Study: 16-MDCT yields too many nonevaluable artery segments

A multinational study of 187 patients with suspected coronary artery stenosis found a higher number of false positives and nonevaluable coronary artery segments at 16-slice MDCT angiography than has been reported in previous studies.

Compared with conventional angiography, the results led the authors to conclude that low-dose 16-slice MDCT angiography should not be recommended for the routine nonemergency evaluation of patients with chest pain and an intermediate or high probability of coronary artery disease.

Instead they recommended stress testing and conventional angiography when indicated, though cardiac MDCT might be useful for excluding coronary disease in selected patients, the group wrote in this week's Journal of the American Medical Association.

"The primary hypothesis tested was whether MDCT could detect more than 50% luminal narrowing in coronary artery segments larger than 2.0 mm in diameter," with sensitivity and specificity of more than 85%, wrote principal investigator Dr. Mario Garcia from the Cleveland Clinic Foundation in Ohio, along with his colleagues from 11 centers in the U.S., Europe, Japan, and Argentina (JAMA, July 26, 2006, Vol. 296:4, pp. 403-411).

The results offered fresh insight into the routine clinical performance of an exam that had seen far better results in single-center studies and at academic facilities, where study conditions tend to be optimal. Yet the methodology was so rigorous as to call the poor MDCT results into question.

The authors relied exclusively on quantitative rather than qualitative evaluation of CT angiography results, for example, regardless of whether qualitative assessment might have yielded an accurate diagnosis -- as it often does in practice.

In addition, nearly a third of all segments were excluded from analysis due to the presence of motion artifact, poor opacification, and/or vessel size smaller than 2 mm. The authors acknowledged that default labeling of all of these vessels as positive for stenotic disease was a factor that decreased coronary CT angiography's diagnostic performance. The use of solely quantitative analysis was unwarranted, according to a cardiac imaging expert who provided extensive commentary for this article.

In the study, 187 patients (age 30-70) who referred for the evaluation of chest pain and for intermediate or high probability of coronary artery disease were examined with MDCT angiography and conventional angiography. Along with the normal MDCT contraindications such as elevated creatinine levels, morbid obesity, recent acute myocardial infarction, contraindication to beta-blockers, or arrhythmia, subjects were excluded if their coronary calcium scores were over 600, since extremely high calcium scores are known to decrease the performance of MDCT coronary angiography, and the probability of occlusive disease is high in any case, the authors noted.

Following a low-dose MDCT calcium scan, the 187 patients underwent cardiac MDCT angiography one to 14 days before conventional angiography using 16-detector MDCT scanners (Brilliance 16, Philips Medical Systems, Andover, MA).
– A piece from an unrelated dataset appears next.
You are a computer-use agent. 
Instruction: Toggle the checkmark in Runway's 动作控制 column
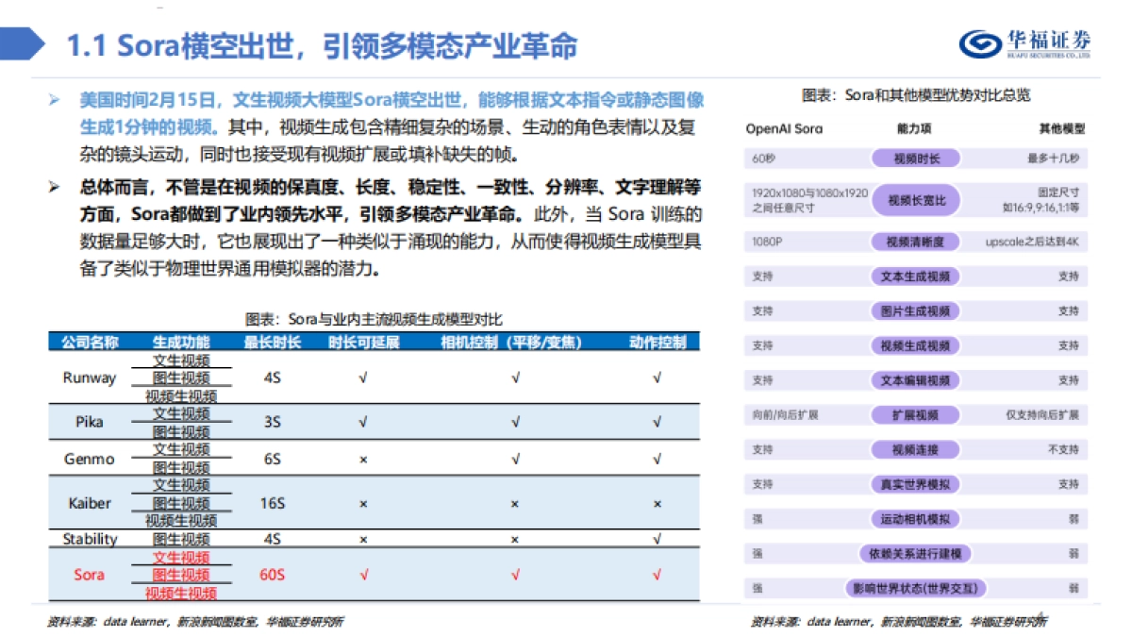tap(658, 378)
The beta-blocker metropolol (up to 15 mg) was administered intravenously until the heart rate was below 65 beats per minute, or the maximum dose was reached; nonionic iodinated contrast material (80-130 mL of Isovue, Bracco Diagnostics, Princeton, NJ) was administered in a biphasic injection.
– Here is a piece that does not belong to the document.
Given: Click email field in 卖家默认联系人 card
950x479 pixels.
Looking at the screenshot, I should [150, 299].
The voltage of 120-140 kVp and mAs of 400-500 were adjusted on the basis of patient mass. Images were reconstructed at several phases of the cardiac cycle and analyzed in a blinded fashion at the MDCT core laboratory at the University of Ulm in Germany.

Segment- and patient-based sensitivities and specificities for the detection of luminal stenosis of more than 50% were based on quantitative coronary angiography, the team wrote. Standard cardiac catheterization studies were performed, and the maximum percentage of lumen reduction was determined using standard software.

"Of 1,629 nonstented segments larger than 2 mm in diameter, there were 89 (5.5%) in 59 (32%) of 187 patients with stenosis of more than 50% by conventional angiography," the authors wrote. "Of the 1,629 segments, 71% were evaluable by MDCT. After censoring all nonevaluable segments as positive, the sensitivity for detecting more than 50% luminal stenosis was 89%; specificity, 65%; positive predictive value, 13%; and negative predictive value, 99%."

On a per-patient basis, sensitivity for detecting those with at least one positive segment was 98%, with specificity of 54%. The per-patient positive and negative predictive values were 50% and 99%, respectively.

MDCT did better for severe stenoses of 70% or more. "After censoring all nonevaluable segments as positive, the sensitivity for detecting more than 70% luminal stenosis was 94%; specificity, 67%; positive predictive value, 6%; and negative predictive value, 99%," the authors wrote. Per-patient sensitivity and specificity were 94% and 51%, respectively; the positive and negative values were 28% and 98%, respectively.

"The results of this multicenter study demonstrate a higher number of false-positive and nonevaluable segments than previously reported with MDCT coronary angiography," Garcia and colleagues wrote. "Because the prevalence of obstructive coronary artery disease was significant (38%) in patients with nonevaluable segments, these patients would need to proceed to conventional angiography or additional noninvasive testing in clinical practice...."

If all nonevaluable MDCT segments were excluded (or considered negative), 15 patients with stenosis of more than 50% would have been missed.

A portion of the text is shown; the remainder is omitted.